Après l'article 1er, insérer un article additionnel ainsi rédigé :

Après le troisième alinéa (2°) de l'article 41-1 du code de procédure pénale, il est inséré un alinéa ainsi rédigé :

« ... - Demander à l'auteur des faits de se présenter dans une antenne de psychiatrie et de psychologie légales afin qu'il soit établi un diagnostic. Ce diagnostic pourra conduire le procureur de la République à obliger l'auteur violent à se soumettre à un suivi psychologique spécifique ».

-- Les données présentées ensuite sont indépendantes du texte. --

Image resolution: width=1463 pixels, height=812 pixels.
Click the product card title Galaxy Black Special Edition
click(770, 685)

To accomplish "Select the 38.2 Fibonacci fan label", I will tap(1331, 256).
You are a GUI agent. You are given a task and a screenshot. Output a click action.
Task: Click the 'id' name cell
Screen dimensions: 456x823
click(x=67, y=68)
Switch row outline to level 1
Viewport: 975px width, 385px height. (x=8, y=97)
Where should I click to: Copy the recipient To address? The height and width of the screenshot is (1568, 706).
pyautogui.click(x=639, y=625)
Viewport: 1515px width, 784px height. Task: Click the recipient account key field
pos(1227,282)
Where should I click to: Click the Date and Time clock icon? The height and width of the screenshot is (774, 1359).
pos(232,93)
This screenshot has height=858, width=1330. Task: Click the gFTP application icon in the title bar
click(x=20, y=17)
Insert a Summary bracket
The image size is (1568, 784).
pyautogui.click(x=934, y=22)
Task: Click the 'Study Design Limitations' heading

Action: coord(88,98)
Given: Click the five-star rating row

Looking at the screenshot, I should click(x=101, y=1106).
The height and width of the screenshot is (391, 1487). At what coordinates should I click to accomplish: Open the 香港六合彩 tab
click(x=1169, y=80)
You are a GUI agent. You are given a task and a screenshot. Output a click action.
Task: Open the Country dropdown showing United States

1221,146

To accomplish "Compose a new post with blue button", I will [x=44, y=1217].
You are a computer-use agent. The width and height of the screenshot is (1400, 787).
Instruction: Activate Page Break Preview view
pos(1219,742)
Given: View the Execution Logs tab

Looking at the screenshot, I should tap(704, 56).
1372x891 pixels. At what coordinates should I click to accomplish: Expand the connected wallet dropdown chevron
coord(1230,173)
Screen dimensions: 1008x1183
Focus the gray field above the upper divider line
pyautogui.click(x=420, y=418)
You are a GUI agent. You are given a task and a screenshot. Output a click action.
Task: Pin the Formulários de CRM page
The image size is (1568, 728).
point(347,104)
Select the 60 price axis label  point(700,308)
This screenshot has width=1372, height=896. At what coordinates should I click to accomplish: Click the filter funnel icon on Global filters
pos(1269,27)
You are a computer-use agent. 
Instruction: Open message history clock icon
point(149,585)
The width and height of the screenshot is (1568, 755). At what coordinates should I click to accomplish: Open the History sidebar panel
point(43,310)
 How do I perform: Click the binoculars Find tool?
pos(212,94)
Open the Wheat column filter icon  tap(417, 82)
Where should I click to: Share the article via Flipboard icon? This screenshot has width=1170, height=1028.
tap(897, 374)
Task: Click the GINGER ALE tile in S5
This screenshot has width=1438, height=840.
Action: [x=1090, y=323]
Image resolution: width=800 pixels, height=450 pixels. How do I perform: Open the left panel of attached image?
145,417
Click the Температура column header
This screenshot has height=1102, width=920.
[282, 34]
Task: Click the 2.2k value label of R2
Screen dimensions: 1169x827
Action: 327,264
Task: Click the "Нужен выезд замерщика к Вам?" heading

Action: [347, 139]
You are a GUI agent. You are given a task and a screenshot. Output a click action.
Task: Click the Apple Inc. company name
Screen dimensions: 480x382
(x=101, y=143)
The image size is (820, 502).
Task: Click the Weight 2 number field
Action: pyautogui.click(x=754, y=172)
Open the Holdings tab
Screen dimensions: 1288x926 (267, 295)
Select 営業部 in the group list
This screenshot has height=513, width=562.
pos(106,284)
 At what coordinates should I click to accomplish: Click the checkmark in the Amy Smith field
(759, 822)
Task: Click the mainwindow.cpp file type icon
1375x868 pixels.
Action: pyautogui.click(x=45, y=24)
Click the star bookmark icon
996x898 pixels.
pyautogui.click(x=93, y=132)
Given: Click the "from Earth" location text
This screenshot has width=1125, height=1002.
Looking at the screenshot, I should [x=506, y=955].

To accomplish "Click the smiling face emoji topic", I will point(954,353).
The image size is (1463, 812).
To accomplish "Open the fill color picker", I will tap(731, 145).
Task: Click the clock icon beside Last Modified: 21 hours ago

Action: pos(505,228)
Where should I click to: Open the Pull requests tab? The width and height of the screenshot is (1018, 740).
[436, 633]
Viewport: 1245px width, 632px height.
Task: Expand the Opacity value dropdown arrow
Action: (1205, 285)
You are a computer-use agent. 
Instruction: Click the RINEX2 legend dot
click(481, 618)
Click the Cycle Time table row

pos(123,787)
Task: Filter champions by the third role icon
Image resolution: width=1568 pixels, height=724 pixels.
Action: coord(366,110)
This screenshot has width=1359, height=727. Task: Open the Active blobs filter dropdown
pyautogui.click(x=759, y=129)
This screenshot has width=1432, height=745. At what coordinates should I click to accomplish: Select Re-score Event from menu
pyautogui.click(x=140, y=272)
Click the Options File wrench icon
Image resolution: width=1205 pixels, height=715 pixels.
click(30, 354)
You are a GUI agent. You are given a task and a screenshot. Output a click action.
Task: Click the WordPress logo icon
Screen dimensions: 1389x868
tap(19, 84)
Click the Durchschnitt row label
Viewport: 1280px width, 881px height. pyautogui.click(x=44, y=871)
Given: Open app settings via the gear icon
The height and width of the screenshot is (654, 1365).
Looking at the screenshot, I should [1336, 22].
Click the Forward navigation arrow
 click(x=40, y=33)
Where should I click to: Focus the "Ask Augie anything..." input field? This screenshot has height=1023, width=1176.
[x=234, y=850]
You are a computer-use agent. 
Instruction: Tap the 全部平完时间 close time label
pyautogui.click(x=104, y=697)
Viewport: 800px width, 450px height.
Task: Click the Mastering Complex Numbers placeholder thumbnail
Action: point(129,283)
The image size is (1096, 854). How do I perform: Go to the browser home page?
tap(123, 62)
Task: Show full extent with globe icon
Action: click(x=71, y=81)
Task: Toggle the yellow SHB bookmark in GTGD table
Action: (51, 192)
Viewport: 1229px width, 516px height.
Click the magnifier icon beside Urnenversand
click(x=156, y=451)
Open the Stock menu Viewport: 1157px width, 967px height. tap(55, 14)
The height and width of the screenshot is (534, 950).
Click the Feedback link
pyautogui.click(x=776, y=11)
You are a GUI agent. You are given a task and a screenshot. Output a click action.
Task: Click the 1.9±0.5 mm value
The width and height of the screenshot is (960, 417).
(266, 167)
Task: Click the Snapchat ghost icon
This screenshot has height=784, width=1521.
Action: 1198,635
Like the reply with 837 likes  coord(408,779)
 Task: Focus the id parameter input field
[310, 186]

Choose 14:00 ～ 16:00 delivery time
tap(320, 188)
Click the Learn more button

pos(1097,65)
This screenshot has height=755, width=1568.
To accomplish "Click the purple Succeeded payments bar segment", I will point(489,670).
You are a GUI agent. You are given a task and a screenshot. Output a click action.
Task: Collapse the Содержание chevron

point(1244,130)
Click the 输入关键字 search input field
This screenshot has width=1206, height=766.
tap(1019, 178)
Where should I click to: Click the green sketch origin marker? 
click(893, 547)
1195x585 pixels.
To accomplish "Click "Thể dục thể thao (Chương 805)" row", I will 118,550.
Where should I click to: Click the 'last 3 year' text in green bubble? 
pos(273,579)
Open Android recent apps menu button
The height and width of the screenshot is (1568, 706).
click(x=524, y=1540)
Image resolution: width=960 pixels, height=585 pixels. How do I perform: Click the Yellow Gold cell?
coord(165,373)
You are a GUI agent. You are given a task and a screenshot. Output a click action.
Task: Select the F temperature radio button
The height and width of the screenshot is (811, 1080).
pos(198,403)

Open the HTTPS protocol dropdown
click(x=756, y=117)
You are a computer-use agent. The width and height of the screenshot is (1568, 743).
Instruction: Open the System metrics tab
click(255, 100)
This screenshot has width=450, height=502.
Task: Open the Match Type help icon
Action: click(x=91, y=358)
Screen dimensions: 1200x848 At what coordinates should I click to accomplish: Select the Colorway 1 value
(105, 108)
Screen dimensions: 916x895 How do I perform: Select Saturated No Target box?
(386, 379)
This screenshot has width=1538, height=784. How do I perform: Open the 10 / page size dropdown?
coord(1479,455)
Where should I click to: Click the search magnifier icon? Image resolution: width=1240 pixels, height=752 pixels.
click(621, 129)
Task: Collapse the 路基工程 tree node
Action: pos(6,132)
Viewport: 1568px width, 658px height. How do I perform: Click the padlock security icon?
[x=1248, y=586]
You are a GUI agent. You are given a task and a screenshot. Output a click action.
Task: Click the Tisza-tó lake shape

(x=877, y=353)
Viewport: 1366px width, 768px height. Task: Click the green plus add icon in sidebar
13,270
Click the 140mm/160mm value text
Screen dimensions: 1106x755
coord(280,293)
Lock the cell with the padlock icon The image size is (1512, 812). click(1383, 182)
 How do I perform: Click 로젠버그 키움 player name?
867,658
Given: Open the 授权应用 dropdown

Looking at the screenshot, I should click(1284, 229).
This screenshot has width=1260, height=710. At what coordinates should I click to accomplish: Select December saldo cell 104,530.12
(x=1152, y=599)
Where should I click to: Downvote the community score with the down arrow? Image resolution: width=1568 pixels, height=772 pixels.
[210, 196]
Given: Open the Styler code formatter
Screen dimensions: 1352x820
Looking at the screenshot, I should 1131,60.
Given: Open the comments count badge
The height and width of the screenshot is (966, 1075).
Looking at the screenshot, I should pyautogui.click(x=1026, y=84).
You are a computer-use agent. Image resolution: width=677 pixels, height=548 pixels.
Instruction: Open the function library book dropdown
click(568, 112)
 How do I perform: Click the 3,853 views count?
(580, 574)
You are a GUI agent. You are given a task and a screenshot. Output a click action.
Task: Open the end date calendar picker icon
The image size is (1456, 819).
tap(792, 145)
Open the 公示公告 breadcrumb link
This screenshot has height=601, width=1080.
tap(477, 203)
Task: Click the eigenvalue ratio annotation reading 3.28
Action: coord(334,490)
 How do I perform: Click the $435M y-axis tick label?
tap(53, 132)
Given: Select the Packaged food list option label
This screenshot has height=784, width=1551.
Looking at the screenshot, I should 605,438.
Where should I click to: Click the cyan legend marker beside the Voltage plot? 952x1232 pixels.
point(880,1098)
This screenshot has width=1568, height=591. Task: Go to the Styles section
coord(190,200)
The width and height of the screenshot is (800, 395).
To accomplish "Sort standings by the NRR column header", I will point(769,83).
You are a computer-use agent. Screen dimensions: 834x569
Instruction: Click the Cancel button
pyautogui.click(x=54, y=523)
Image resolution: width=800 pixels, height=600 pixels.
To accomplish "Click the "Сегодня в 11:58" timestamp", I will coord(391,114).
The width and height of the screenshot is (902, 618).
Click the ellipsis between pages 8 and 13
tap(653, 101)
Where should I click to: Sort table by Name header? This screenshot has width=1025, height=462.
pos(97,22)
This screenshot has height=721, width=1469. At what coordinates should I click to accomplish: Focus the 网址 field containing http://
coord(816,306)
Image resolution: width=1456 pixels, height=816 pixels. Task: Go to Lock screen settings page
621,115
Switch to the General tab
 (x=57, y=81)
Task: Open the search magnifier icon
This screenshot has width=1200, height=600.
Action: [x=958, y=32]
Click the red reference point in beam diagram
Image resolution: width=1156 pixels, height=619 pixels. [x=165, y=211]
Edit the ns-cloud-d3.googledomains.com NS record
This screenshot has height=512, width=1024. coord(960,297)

La parole est à M. Roland Courteau.

M. Roland Courteau. En vertu de l'article 41-1 du code de procédure pénale, « s'il lui apparaît qu'une telle mesure est susceptible d'assurer la réparation du dommage causé à la victime, [...] le procureur de la République peut, préalablement à sa décision sur l'action publique, procéder à un certain nombre de mesures.

Parmi ces mesures figure la possibilité de « procéder au rappel auprès de l'auteur des faits des obligations résultant de la loi », de « demander à l'auteur des faits de réparer le dommage résultant de ceux-ci, et de « faire procéder [...] à une mission de médiation entre l'auteur des faits et la victime ». Le procureur de la République peut également « orienter l'auteur des faits vers une structure sanitaire, sociale ou professionnelle ».

L'amendement n° 6 rectifié vise à compléter la liste des mesures qui sont à la disposition du procureur de la République. Il prévoit, pour ce dernier, la possibilité de proposer à l'auteur des violences « de se présenter dans une antenne de psychiatrie et de psychologie légales afin qu'il soit établi un diagnostic » permettant d'écarter les personnes les plus dangereuses. Le procureur de la République aura la possibilité d'imposer aux personnes les moins dangereuses un suivi psychologique spécifique. C'est une sorte de « classement sous condition ».

Toutefois, il est essentiel que ce suivi soit effectif. Dans le cas contraire, comme le prévoit le dernier alinéa de l'article 41-1 du code de procédure légale, le procureur de la République pourra engager des poursuites.

M. le président. Quel est l'avis de la commission ?

M. Henri de Richemont, rapporteur. Cet amendement vise à compléter l'article 41-1 du code de procédure pénale, afin de donner au procureur de la République la possibilité d'obliger l'auteur de violences à se soumettre à un suivi psychologique spécifique.

Or l'article 41-1 prévoit d'ores et déjà que le procureur de la République peut, avant la mise en mouvement d'actions publiques, orienter l'auteur des faits vers une structure sanitaire. Cet amendement me paraît donc inutile puisqu'il est satisfait par cet article.

Dans ces conditions, la commission émet un avis défavorable.

M. le président. Quel est l'avis du Gouvernement ?

Mme Nicole Ameline, ministre. Je ne reprendrai pas l'argumentation que M. le rapporteur vient excellemment de développer.

La loi confère déjà au parquet la possibilité d'orienter l'auteur des faits violents vers une structure sanitaire, sociale ou professionnelle. Cette personne devra donc se présenter dans une antenne de psychiatrie et de psychologie légales.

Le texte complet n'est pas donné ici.